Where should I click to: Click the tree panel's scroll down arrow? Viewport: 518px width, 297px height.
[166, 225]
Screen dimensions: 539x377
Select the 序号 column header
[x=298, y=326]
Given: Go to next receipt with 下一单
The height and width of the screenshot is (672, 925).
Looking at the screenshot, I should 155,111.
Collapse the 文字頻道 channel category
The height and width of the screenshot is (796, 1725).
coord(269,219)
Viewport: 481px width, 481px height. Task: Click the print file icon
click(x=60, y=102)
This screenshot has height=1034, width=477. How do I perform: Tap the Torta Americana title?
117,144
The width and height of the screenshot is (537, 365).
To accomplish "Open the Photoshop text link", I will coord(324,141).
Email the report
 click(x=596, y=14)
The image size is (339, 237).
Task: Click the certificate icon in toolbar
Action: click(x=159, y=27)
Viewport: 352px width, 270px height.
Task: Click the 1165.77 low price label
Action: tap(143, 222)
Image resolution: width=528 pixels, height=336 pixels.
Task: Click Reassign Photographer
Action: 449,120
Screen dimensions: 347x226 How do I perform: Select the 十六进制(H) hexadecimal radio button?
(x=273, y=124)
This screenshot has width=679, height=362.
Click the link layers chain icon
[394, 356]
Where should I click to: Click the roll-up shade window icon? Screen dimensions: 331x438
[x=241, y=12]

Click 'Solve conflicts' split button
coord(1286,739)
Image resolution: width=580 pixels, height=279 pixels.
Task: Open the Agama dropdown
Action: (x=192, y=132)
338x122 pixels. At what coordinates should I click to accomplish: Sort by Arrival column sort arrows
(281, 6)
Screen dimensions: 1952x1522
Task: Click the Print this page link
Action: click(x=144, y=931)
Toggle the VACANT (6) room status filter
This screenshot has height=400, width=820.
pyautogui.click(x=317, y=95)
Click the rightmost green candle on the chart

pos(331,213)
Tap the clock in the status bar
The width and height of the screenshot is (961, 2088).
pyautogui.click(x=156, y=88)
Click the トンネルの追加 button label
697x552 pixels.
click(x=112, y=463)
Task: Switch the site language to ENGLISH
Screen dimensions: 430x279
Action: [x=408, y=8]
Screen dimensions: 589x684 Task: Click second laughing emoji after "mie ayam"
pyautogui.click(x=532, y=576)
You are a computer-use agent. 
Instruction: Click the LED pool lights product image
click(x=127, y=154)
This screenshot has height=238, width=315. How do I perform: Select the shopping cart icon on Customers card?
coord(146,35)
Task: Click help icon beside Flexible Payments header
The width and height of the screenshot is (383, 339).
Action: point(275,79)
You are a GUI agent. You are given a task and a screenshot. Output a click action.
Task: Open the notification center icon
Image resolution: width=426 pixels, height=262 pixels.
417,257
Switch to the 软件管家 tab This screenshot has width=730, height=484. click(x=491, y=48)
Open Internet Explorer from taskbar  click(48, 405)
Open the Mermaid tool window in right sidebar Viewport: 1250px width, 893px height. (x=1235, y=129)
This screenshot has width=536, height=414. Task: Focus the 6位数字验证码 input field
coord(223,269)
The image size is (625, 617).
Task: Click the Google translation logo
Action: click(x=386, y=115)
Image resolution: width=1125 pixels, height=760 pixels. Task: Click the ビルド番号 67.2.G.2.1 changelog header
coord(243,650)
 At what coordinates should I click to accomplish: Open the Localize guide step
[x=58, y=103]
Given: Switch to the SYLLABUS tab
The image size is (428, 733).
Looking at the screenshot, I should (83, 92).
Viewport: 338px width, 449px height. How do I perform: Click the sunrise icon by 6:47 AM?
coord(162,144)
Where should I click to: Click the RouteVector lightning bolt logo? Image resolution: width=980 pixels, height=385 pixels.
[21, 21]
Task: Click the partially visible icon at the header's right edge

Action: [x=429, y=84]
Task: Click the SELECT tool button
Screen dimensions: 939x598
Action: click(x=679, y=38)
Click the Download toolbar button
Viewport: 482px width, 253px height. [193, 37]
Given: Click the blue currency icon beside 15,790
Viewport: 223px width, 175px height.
======
> _What this task involves_:
Using the records above, report the count of lines holding "Switch" and nothing else.

> _Output for this task_:
3